■ Input for this task ■
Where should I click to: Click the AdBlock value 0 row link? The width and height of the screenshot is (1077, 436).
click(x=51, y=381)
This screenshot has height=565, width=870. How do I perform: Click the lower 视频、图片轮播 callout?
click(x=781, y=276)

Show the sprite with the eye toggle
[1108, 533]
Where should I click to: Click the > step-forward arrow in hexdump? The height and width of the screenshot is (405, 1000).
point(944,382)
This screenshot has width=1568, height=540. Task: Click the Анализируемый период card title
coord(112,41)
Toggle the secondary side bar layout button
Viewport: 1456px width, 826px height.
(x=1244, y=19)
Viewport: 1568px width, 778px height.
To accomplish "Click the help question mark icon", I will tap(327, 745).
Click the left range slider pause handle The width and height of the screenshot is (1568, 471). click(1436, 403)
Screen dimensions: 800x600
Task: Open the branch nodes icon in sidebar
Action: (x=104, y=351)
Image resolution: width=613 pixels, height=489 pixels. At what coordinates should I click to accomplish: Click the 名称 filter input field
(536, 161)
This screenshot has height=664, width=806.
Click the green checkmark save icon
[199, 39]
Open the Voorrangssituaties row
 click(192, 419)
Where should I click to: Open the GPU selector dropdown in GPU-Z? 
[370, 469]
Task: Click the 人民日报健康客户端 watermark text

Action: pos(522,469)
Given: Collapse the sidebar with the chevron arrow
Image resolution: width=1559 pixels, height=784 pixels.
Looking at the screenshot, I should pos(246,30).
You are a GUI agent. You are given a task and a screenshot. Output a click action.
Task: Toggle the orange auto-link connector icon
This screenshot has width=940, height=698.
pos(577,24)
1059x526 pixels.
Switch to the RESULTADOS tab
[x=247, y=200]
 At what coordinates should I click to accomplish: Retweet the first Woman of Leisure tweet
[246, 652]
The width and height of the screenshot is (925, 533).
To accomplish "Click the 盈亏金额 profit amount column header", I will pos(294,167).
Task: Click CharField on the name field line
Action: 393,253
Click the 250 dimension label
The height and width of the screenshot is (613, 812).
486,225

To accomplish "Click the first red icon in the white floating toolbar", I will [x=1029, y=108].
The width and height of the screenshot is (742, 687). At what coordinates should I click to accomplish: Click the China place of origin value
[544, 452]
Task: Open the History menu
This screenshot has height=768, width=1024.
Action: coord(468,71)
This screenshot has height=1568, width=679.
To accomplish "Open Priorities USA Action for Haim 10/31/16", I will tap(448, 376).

■ What is being asked ■
An exact reproduction of all the entries above is the expected answer.

■ Result for this task ■
Where should I click to: Click the AdBlock value 0 row link? The width and height of the screenshot is (1077, 436).
click(x=51, y=381)
This screenshot has height=565, width=870. How do I perform: Click the lower 视频、图片轮播 callout?
click(x=781, y=276)

Show the sprite with the eye toggle
[1108, 533]
Where should I click to: Click the > step-forward arrow in hexdump? The height and width of the screenshot is (405, 1000).
point(944,382)
This screenshot has width=1568, height=540. Task: Click the Анализируемый период card title
coord(112,41)
Toggle the secondary side bar layout button
Viewport: 1456px width, 826px height.
(x=1244, y=19)
Viewport: 1568px width, 778px height.
To accomplish "Click the help question mark icon", I will tap(327, 745).
Click the left range slider pause handle The width and height of the screenshot is (1568, 471). click(1436, 403)
Screen dimensions: 800x600
Task: Open the branch nodes icon in sidebar
Action: (x=104, y=351)
Image resolution: width=613 pixels, height=489 pixels. At what coordinates should I click to accomplish: Click the 名称 filter input field
(536, 161)
This screenshot has height=664, width=806.
Click the green checkmark save icon
[199, 39]
Open the Voorrangssituaties row
 click(192, 419)
Where should I click to: Open the GPU selector dropdown in GPU-Z? 
[370, 469]
Task: Click the 人民日报健康客户端 watermark text

Action: pos(522,469)
Given: Collapse the sidebar with the chevron arrow
Image resolution: width=1559 pixels, height=784 pixels.
Looking at the screenshot, I should pos(246,30).
You are a GUI agent. You are given a task and a screenshot. Output a click action.
Task: Toggle the orange auto-link connector icon
This screenshot has width=940, height=698.
pos(577,24)
1059x526 pixels.
Switch to the RESULTADOS tab
[x=247, y=200]
 At what coordinates should I click to accomplish: Retweet the first Woman of Leisure tweet
[246, 652]
The width and height of the screenshot is (925, 533).
To accomplish "Click the 盈亏金额 profit amount column header", I will pos(294,167).
Task: Click CharField on the name field line
Action: 393,253
Click the 250 dimension label
The height and width of the screenshot is (613, 812).
486,225

To accomplish "Click the first red icon in the white floating toolbar", I will [x=1029, y=108].
The width and height of the screenshot is (742, 687). At what coordinates should I click to accomplish: Click the China place of origin value
[544, 452]
Task: Open the History menu
This screenshot has height=768, width=1024.
Action: coord(468,71)
This screenshot has height=1568, width=679.
To accomplish "Open Priorities USA Action for Haim 10/31/16", I will tap(448, 376).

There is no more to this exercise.